Recently there was a story in the news about Chris Coleson. Chris had been struggling to lose weight for many years. He went on a self-created “McDonald’s” diet and lost 80 lbs. in about six months. Most of the reaction to this story was negative. The attention was on how unhealthy a diet this was both because of the food choice and the lack of total calories. Many people saw it as a stunt for self-promotion. Yes, McDonald’s is not a good choice, and yes 1400 calories is too low of a caloric intake for a man over 280 lbs. who is not being supervised by a medical professional. However, I think we are missing the real point and value in this story. Chris had hit rock bottom and decided to take control over his life and body. He decided to take some personal responsibility for what he put into his mouth. He demonstrated some self-control or will power.

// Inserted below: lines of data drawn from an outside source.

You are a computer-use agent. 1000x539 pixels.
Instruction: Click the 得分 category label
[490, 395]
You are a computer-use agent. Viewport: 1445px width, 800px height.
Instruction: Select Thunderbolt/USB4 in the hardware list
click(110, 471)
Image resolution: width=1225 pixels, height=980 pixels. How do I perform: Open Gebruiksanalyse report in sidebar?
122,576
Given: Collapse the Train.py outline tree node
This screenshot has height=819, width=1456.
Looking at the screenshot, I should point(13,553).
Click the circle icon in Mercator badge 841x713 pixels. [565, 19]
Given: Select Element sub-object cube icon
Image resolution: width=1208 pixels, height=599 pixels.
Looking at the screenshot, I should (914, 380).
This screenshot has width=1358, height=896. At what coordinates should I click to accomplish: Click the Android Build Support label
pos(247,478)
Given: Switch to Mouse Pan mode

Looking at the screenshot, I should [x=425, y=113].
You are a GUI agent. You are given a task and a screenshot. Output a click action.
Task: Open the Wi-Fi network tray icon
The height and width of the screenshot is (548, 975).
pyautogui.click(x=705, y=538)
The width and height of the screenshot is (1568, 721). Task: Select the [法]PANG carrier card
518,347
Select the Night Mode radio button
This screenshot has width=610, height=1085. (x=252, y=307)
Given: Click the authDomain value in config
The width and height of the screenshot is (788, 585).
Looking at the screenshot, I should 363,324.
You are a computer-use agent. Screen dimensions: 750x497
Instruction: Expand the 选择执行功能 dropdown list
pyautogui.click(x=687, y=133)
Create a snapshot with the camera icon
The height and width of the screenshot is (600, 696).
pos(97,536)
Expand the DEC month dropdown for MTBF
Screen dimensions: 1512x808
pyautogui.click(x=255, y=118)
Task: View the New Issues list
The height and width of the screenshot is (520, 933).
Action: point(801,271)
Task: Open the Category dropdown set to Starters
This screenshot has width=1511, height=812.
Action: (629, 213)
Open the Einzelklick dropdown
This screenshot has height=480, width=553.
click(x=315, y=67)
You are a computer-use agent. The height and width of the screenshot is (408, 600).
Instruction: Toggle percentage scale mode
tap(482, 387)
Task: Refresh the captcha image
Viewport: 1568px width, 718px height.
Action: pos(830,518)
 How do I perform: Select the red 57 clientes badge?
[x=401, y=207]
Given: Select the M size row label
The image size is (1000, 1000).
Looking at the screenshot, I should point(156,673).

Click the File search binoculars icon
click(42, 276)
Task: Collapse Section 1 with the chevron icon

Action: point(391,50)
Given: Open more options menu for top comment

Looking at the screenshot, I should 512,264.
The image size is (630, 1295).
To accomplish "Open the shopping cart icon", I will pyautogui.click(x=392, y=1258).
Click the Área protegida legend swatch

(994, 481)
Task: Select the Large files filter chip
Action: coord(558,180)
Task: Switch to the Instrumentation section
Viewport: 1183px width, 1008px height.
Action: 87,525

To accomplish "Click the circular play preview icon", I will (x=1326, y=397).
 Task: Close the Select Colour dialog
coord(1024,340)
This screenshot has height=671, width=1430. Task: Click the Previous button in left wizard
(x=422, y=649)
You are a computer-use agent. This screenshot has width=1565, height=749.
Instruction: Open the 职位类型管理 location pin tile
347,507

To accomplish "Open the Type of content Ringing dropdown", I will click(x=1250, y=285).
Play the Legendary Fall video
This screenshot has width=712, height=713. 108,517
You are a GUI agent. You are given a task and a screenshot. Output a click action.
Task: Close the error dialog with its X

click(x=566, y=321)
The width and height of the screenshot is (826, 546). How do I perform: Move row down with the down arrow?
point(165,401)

Many would agree that hard work, discipline, self-control, self-restraint, and commitment are important in achieving success in school, business, and relationships; why should health and fitness be any different? It should not and is not. Your success in achieving the body you want and deserve starts and ends with you, and your willingness to take personal responsibility in your road to success. Life is full of choices. Much of what we get is a result of what we choose. If you’re on your way, keep up the good work. If you haven’t started yet, start now. It’s not easy, but you can do it. Making the choice to take action is the first step.